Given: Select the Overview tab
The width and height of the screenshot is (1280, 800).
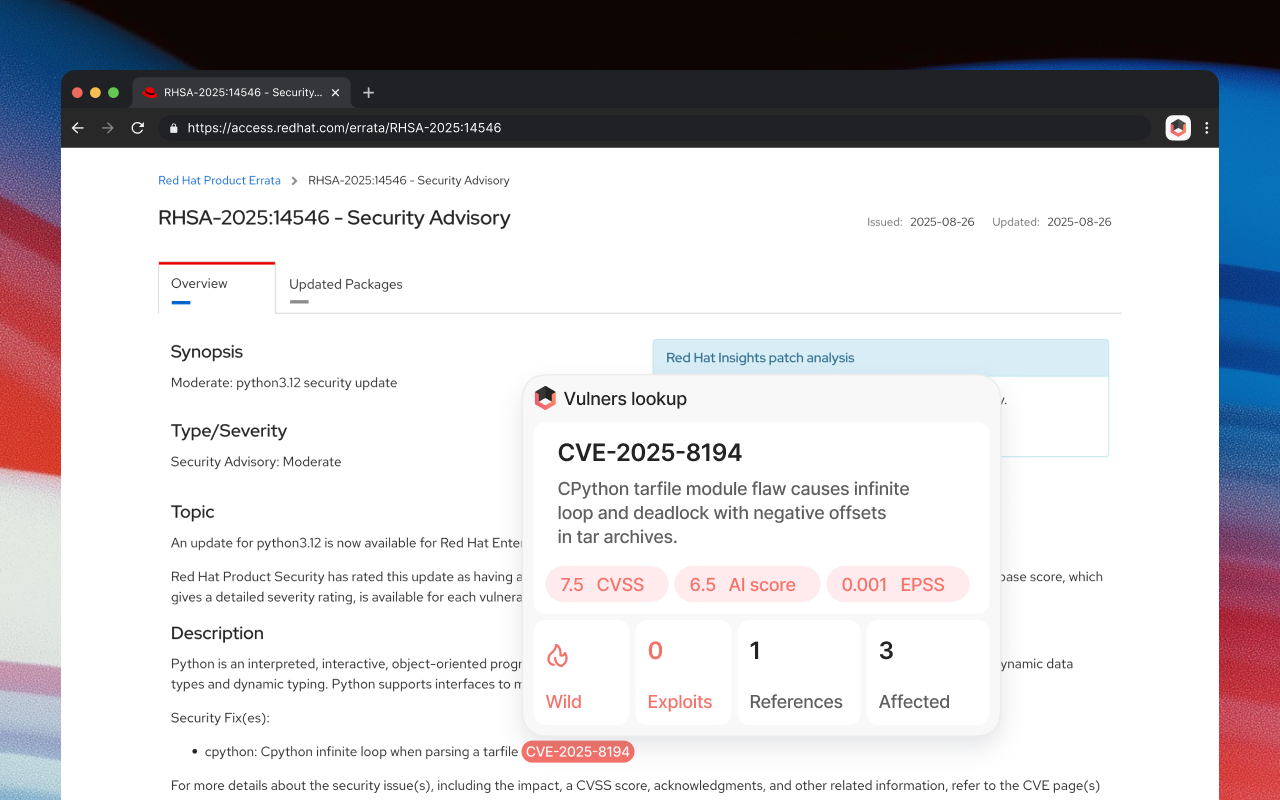Looking at the screenshot, I should (x=199, y=283).
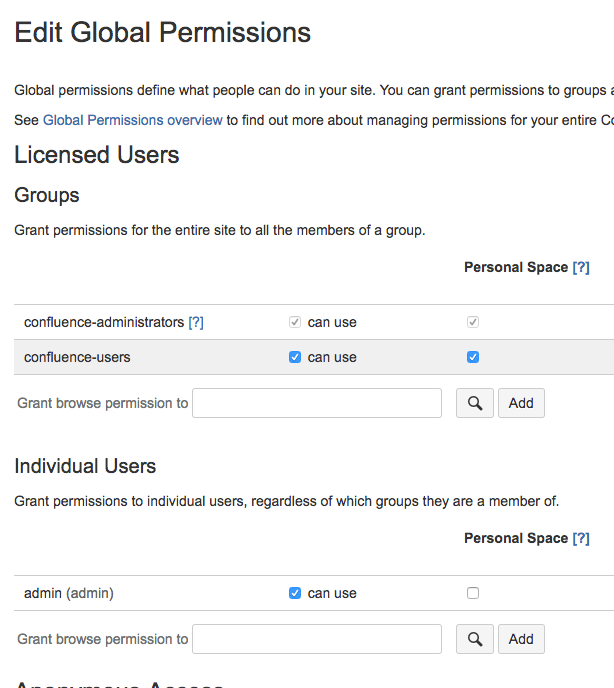Focus the individual user permission input field
Viewport: 614px width, 688px height.
[317, 639]

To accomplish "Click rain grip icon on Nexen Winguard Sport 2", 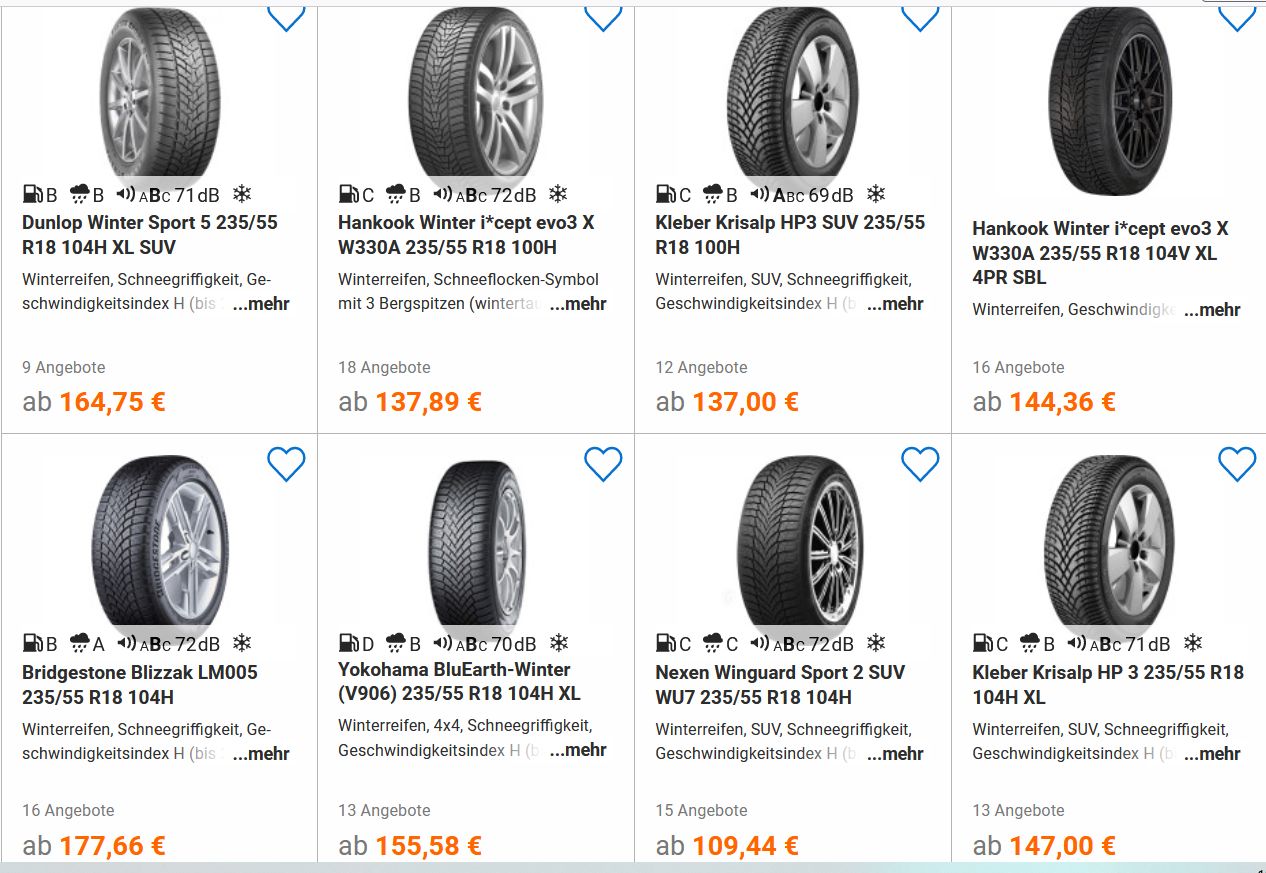I will pyautogui.click(x=713, y=643).
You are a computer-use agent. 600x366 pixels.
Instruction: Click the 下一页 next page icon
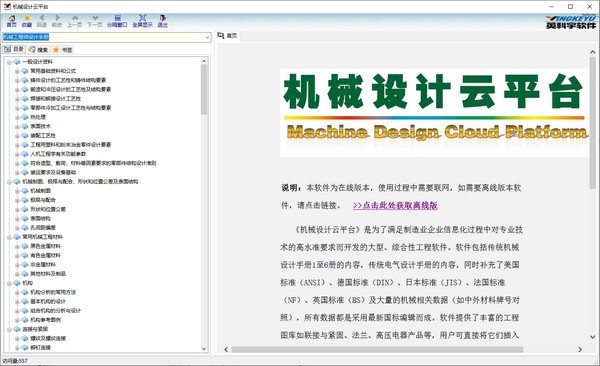(95, 21)
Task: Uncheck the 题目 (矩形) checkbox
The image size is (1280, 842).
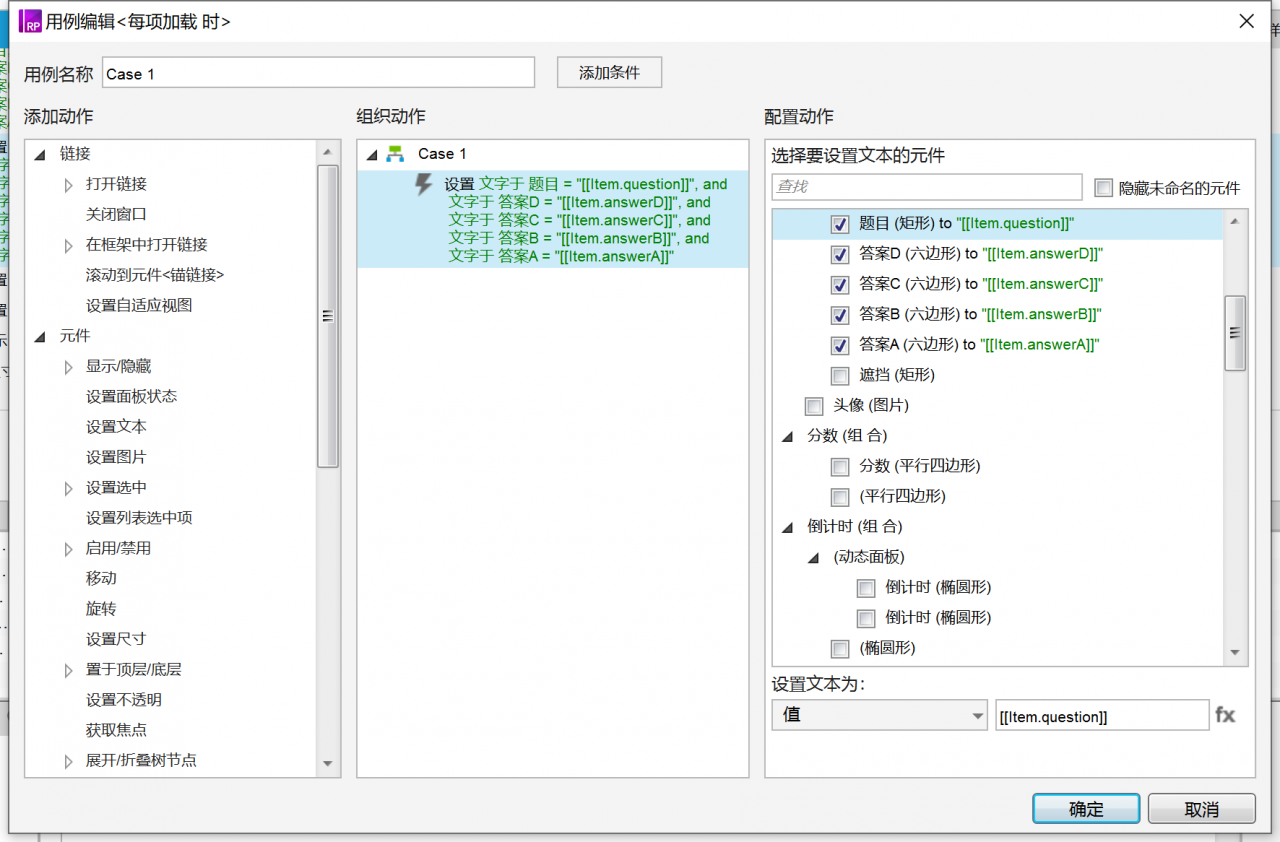Action: click(840, 225)
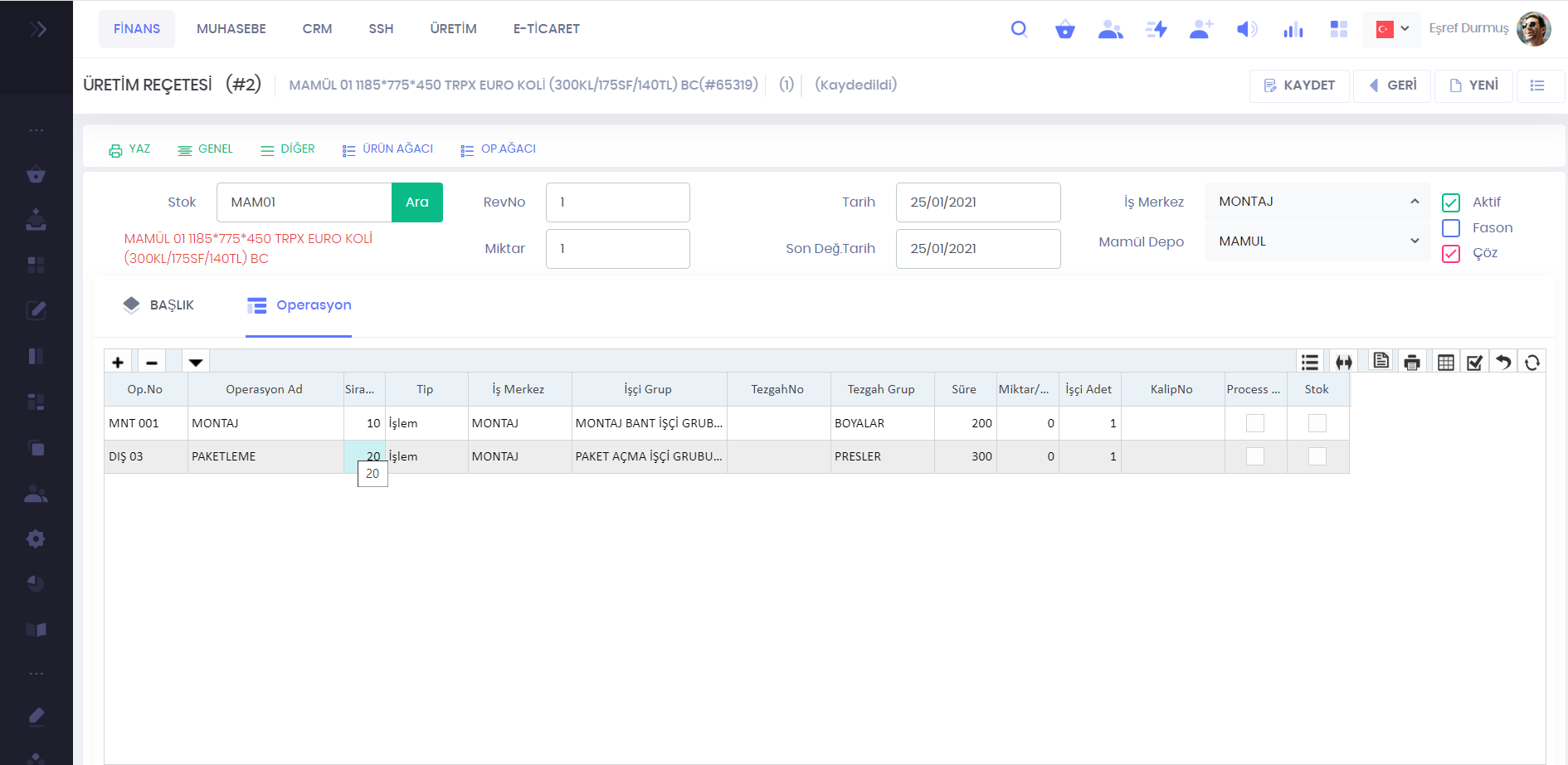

━━━━━━

A word-for-word copy is needed of the lines from the line holding "Task: Uncheck the 题目 (矩形) checkbox" through the end of the records, both included, excluding every picture.

Task: Uncheck the 题目 (矩形) checkbox
The image size is (1280, 842).
Action: click(840, 225)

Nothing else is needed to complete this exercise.